■ **Available records**
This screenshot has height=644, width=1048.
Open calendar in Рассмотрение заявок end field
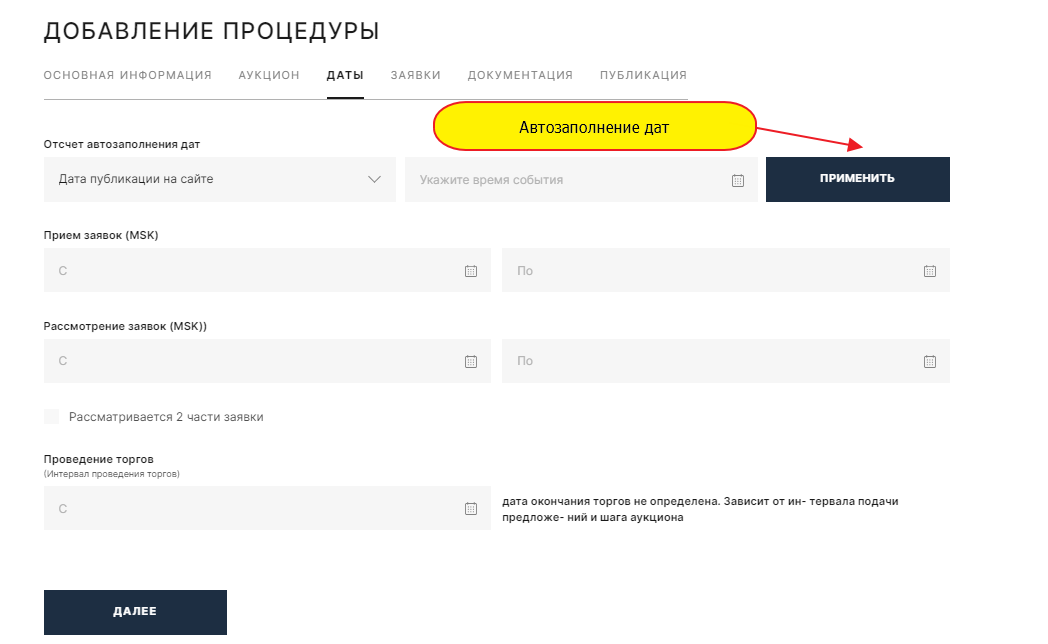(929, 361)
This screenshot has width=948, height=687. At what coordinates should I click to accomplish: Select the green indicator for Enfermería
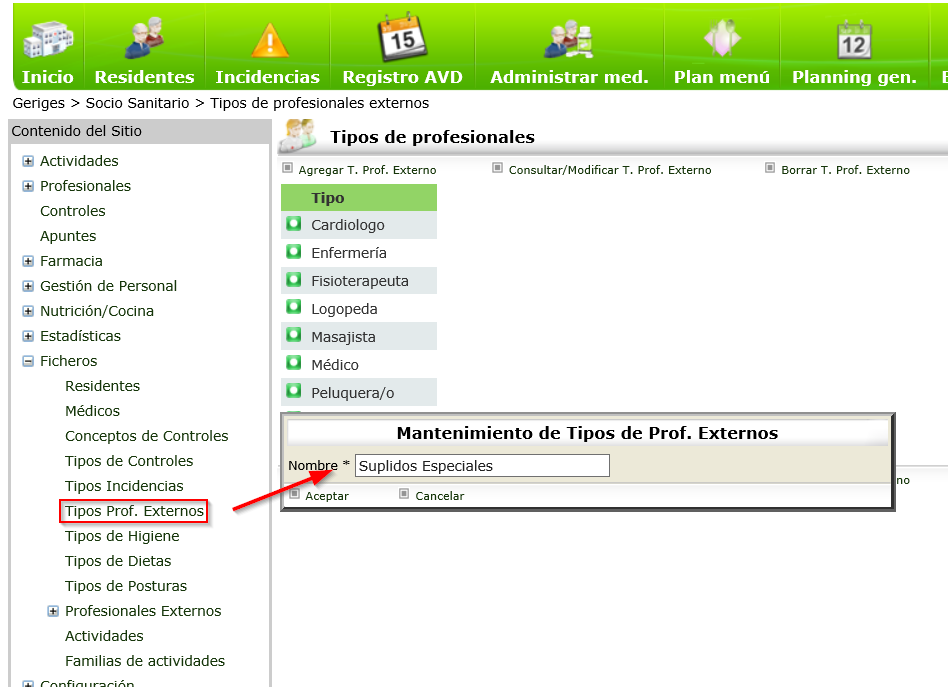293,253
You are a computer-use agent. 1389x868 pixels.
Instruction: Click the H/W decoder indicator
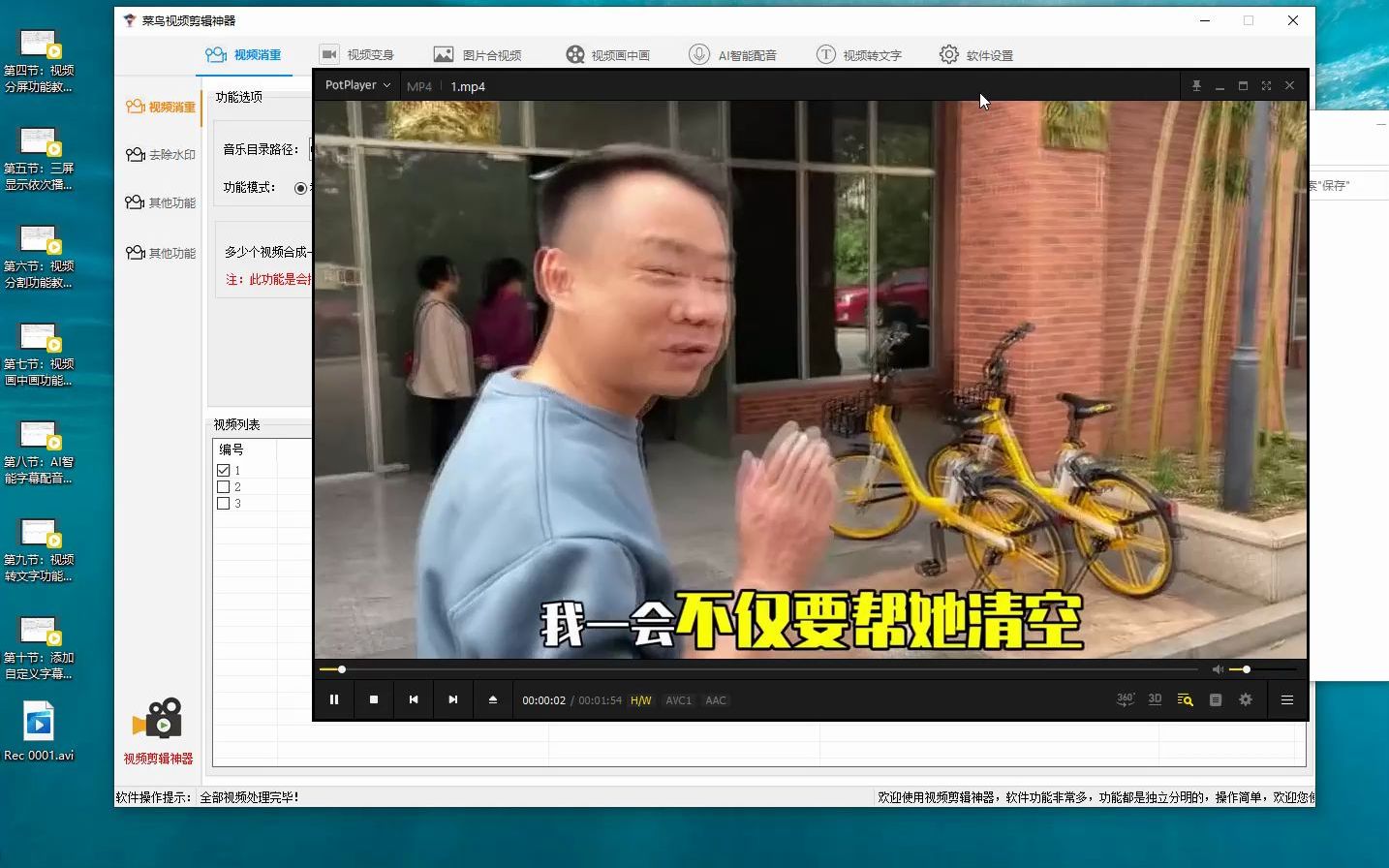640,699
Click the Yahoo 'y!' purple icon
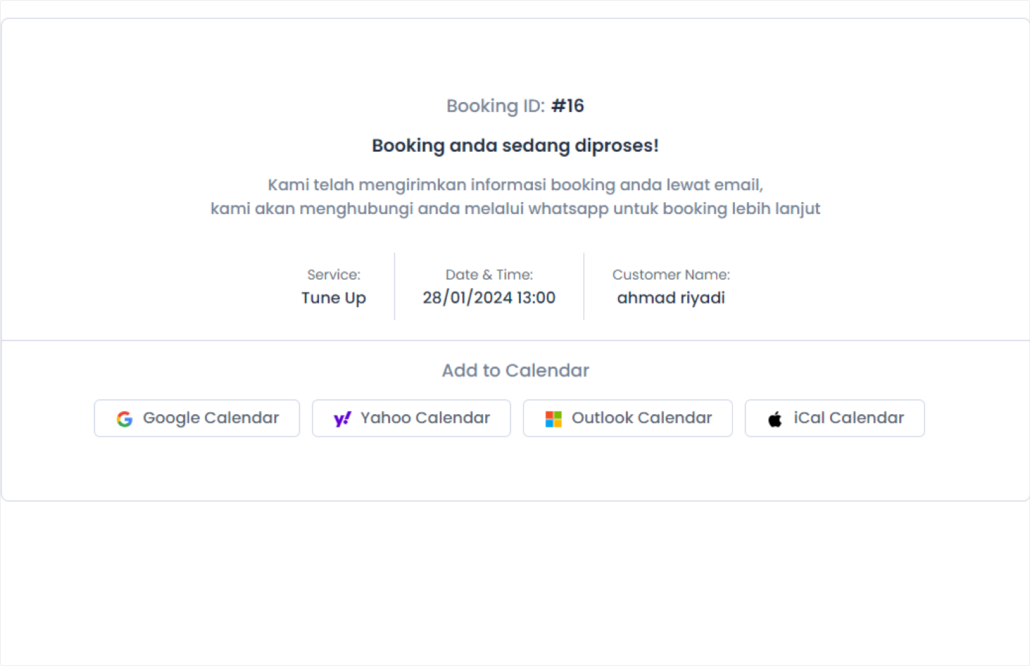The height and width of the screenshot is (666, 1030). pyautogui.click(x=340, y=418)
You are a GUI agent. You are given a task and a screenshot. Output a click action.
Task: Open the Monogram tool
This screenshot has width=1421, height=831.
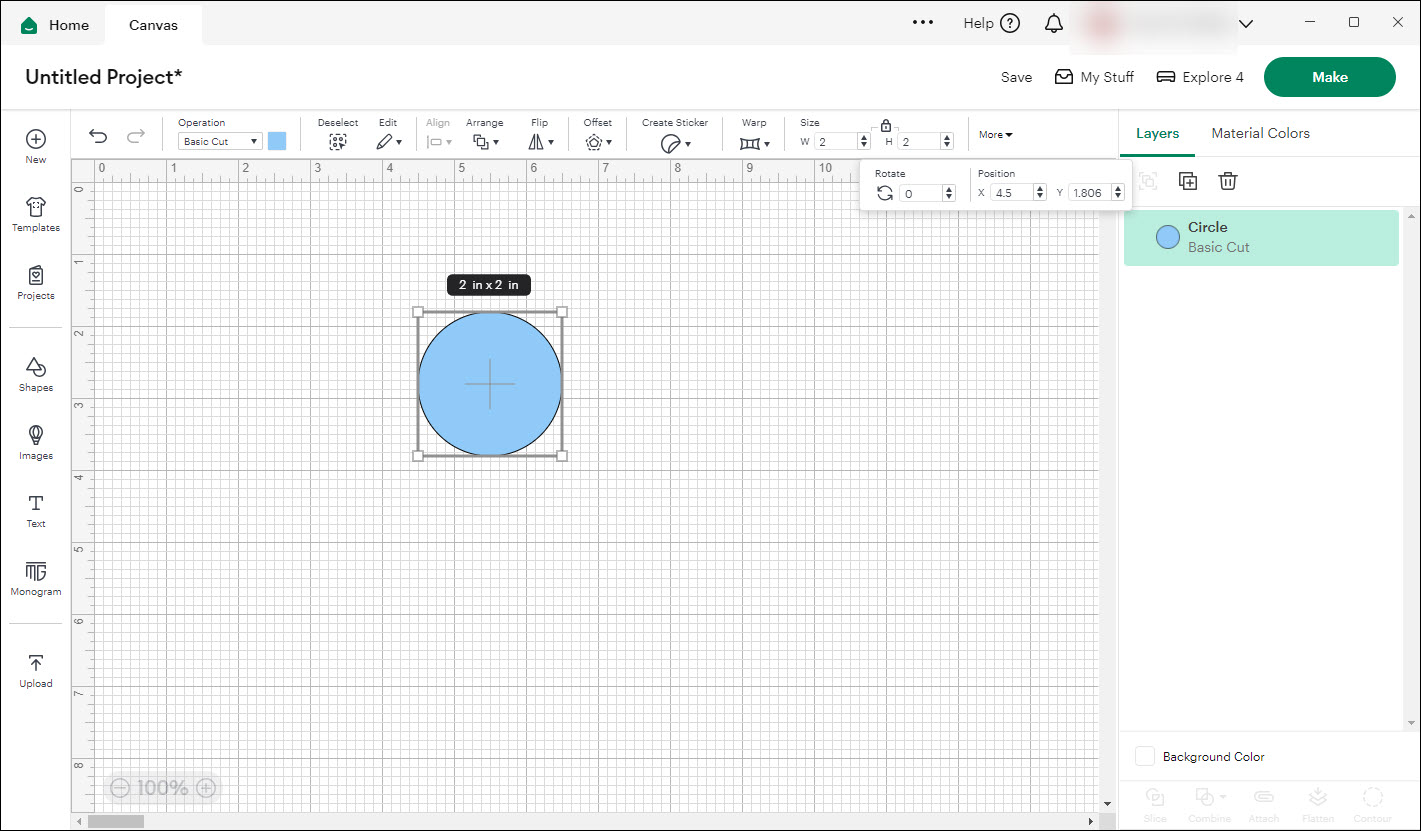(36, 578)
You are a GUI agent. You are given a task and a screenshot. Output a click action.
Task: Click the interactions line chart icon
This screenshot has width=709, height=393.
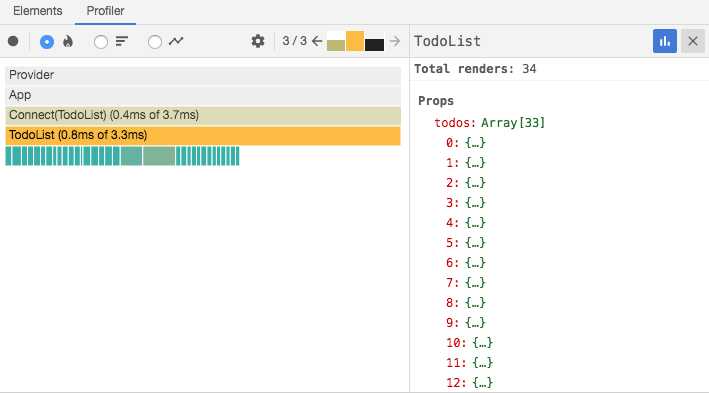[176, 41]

■ **Your objective**
Give the data above back unchanged, except for the pictures.

■ **Solution for this problem**
This screenshot has height=644, width=1048.
Open calendar in Рассмотрение заявок end field
(929, 361)
This screenshot has width=948, height=687. At what coordinates should I click to accomplish: Select the green indicator for Enfermería
293,253
You are a computer-use agent. 1389x868 pixels.
Instruction: Click the H/W decoder indicator
640,699
Click the Yahoo 'y!' purple icon
The height and width of the screenshot is (666, 1030). pyautogui.click(x=340, y=418)
You are a GUI agent. You are given a task and a screenshot. Output a click action.
Task: Open the Monogram tool
This screenshot has width=1421, height=831.
(36, 578)
You are a GUI agent. You are given a task and a screenshot. Output a click action.
Task: Click the interactions line chart icon
This screenshot has width=709, height=393.
[176, 41]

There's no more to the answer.